Entries taken from a collection:
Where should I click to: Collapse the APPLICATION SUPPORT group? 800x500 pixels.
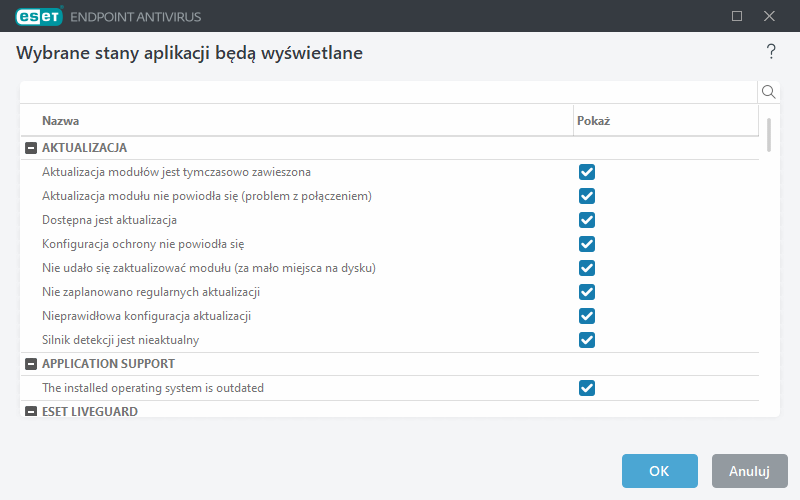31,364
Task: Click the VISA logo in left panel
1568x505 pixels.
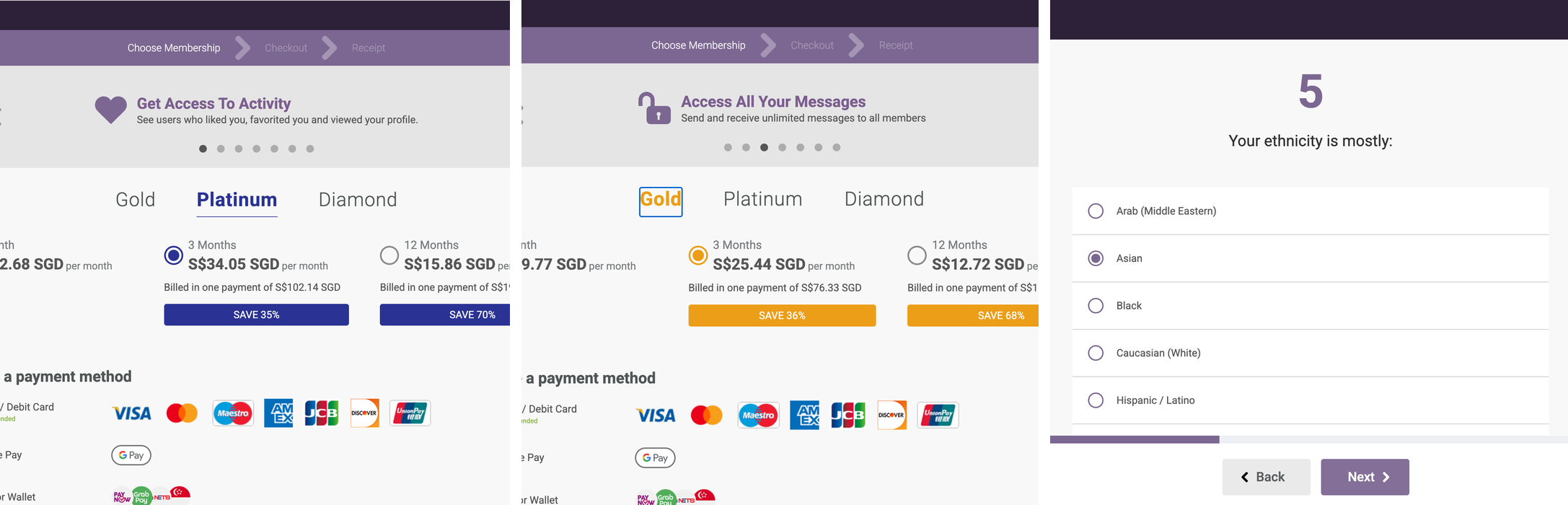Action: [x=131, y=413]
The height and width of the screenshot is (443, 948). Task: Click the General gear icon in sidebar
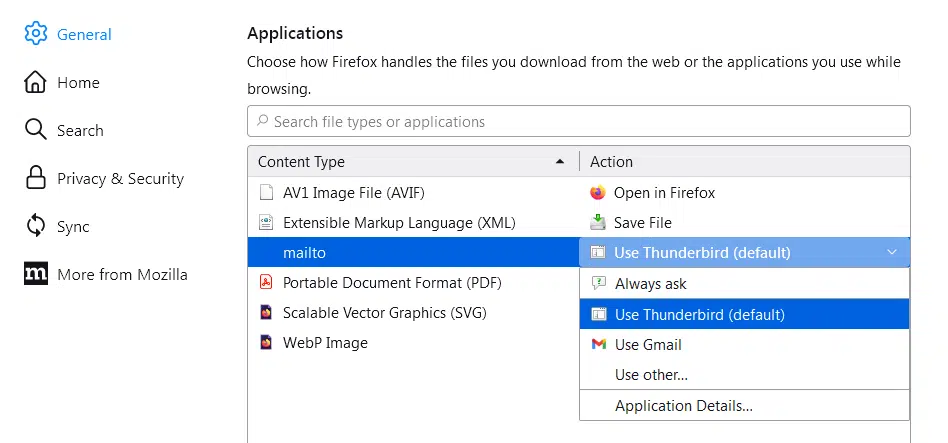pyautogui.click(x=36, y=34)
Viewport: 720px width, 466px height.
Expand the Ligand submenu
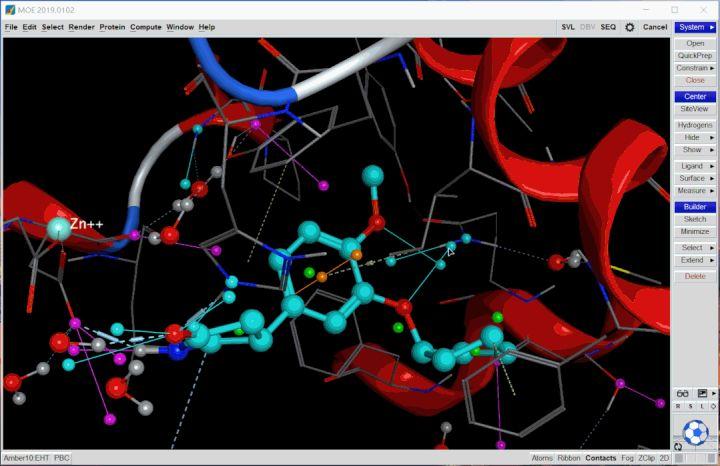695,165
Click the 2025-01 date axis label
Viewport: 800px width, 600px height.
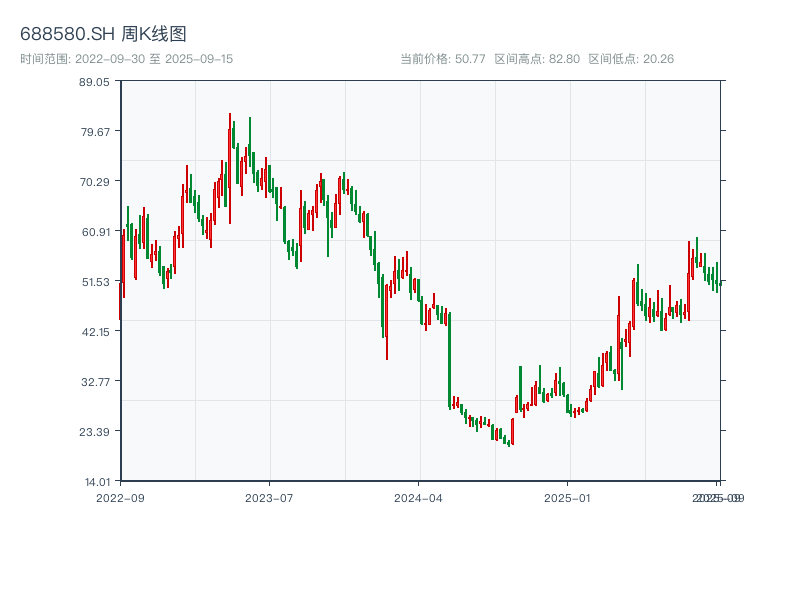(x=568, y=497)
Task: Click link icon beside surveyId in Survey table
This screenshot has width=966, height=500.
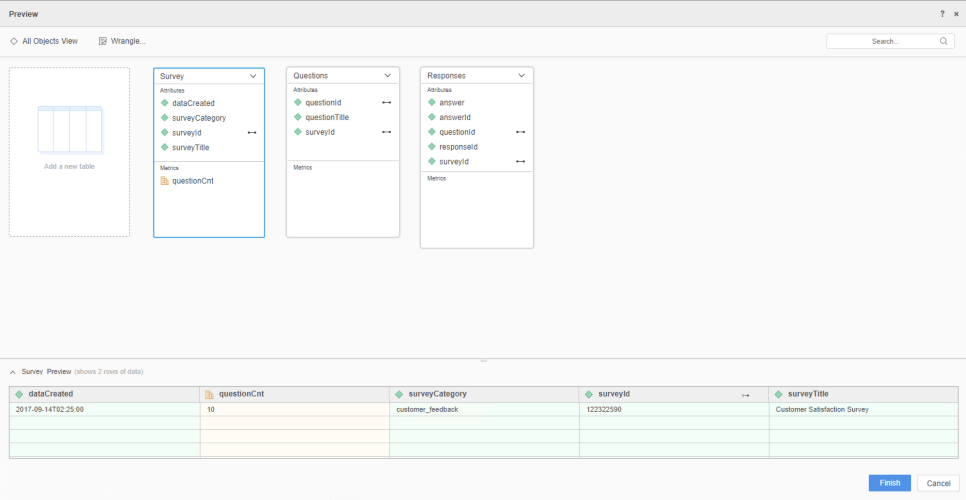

> **Assigned task**: The records shown above are to be repeated exactly, with the pictures left out.

> **Solution for this task**:
Where should I click to: Collapse the APPLICATION SUPPORT group? 800x500 pixels.
31,364
Task: Click the VISA logo in left panel
1568x505 pixels.
Action: [x=131, y=413]
The height and width of the screenshot is (443, 948). Task: Click the General gear icon in sidebar
pyautogui.click(x=36, y=34)
Viewport: 720px width, 466px height.
Expand the Ligand submenu
695,165
Click the 2025-01 date axis label
Viewport: 800px width, 600px height.
(x=568, y=497)
Task: Click link icon beside surveyId in Survey table
This screenshot has width=966, height=500.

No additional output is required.